My first concern is that a good chunk of these sequences are not bacterial according to BLAST against nt.

For example the 4th and 5th forward sequences, and the 1st and 2nd reverse sequences, appear to be mitochondrial DNA, perhaps from a coral. The 2nd forward and 5th reverse sequences appears to be chloroplast DNA from green algae.

I can't see all your sequences, but this may indicate substantial amounts of off-target amplification in this data, which can cause problems and result in a lot of data loss at various steps. The amoutn of off-target amplification may also vary sample-to-sample, which could explain that pattern as well.

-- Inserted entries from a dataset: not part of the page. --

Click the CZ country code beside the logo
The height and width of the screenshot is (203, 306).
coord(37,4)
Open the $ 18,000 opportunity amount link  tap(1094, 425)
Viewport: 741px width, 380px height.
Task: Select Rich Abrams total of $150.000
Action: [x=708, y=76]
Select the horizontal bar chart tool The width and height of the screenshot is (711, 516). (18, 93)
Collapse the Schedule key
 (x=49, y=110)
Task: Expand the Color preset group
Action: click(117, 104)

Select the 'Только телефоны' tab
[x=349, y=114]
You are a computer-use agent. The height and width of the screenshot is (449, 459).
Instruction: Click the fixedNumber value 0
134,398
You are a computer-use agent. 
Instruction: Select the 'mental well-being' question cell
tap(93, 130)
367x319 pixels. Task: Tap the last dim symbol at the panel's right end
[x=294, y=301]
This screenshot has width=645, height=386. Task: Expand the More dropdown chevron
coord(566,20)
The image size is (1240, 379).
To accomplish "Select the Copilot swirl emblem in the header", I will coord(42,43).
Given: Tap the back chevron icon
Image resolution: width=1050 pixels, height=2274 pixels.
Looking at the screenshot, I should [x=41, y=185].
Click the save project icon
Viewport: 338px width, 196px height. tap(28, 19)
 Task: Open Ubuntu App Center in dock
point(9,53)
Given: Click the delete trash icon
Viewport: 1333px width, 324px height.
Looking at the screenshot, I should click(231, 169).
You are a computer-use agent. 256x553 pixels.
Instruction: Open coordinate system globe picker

Jatbee32 commented 5 years ago

Hi Ben,

I may not have been clear before so I apologize for that. I did also blast those sequences and those are very common sequences for our dataset. The 16S samples are from Orbicella franski (a coral species) and although bacterial primers are used, are known to pick up chloroplasts and mitochondrial sequences along with the coral species' itself. Previously in this lab they have used QIIME to perform 16S analysis but wanted to start using dada2 for future projects, which is why we are having some issues troubleshooting. Would the fact these samples, which are known to have these types of off-target amplification cause the loss of data at various steps? If this might be the issue, how might I go about fixing some of the parameters to counteract the loss?

I am also attaching the quality scores and the error reports. I did not previously attach them, but maybe these might also link to some of the issues here? If there might be issues with the quality, could it cause a loss of reads?

Quality_Profile_Reverse_Filtered_Reads.pdf Quality_Profile_Forward_Filtered_Reads.pdf err_forward_reads.pdf err_reverse_reads.pdf

benjjneb commented 5 years ago

There are two issues that seem to be going on, one is the subset of samples where you are losing half or more of the reads at the denoising step, second is that you are losing half-ish of the reads in merging in most samples.

The merging in particular is surprising if this really is V4 data, as you should have plenty of overlap, but could be explained if there is a lot of non-target amplification, as the non-target amplicons could have longer/shorter lengths than expected.

Can you try to run your workflow again with dada(..., pool="pseudo") and see if there is any impact on the fraction of reads making it through the pipeline?

Also, if you could share a subset of your samples with me, that would also be helpful so I can take a closer look at what is going on.

benjjneb commented 5 years ago

Discussion moved offline.